Information provided: Begin
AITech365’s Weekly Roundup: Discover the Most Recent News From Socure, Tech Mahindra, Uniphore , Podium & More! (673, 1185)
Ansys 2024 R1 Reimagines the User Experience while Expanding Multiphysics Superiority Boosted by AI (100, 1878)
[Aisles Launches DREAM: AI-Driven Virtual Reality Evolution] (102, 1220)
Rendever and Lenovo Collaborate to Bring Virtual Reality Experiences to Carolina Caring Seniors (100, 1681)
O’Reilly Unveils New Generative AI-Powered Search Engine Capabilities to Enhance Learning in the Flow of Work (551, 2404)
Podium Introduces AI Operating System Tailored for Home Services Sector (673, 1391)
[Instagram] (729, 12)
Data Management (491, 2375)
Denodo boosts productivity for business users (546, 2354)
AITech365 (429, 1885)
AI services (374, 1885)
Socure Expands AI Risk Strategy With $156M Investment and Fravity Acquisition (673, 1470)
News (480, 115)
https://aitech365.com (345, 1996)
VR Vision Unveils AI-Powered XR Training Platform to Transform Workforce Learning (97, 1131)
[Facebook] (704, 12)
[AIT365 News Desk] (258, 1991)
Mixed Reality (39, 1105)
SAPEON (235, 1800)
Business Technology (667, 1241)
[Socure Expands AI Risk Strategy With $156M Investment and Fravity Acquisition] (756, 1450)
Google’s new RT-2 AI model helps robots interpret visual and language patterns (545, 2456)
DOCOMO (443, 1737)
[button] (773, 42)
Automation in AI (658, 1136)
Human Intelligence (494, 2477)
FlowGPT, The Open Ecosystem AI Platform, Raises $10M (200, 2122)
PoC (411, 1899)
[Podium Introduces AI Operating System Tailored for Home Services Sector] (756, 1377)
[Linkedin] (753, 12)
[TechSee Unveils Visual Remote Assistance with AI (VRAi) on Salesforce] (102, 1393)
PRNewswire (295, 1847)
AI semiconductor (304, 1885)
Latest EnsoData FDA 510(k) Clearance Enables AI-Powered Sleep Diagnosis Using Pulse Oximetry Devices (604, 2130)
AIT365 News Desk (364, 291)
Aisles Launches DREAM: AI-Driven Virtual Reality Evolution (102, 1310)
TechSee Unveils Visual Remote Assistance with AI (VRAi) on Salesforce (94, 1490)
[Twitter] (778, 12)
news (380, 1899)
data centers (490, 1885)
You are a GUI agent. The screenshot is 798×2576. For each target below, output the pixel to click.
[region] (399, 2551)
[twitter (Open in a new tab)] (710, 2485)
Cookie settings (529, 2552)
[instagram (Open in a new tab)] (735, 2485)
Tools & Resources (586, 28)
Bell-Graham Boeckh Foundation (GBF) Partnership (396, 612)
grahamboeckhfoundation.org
Information provided: End
Activity
Count, in the records above, the lines that include "Unveils", and give the number with nothing added.

Answer space
4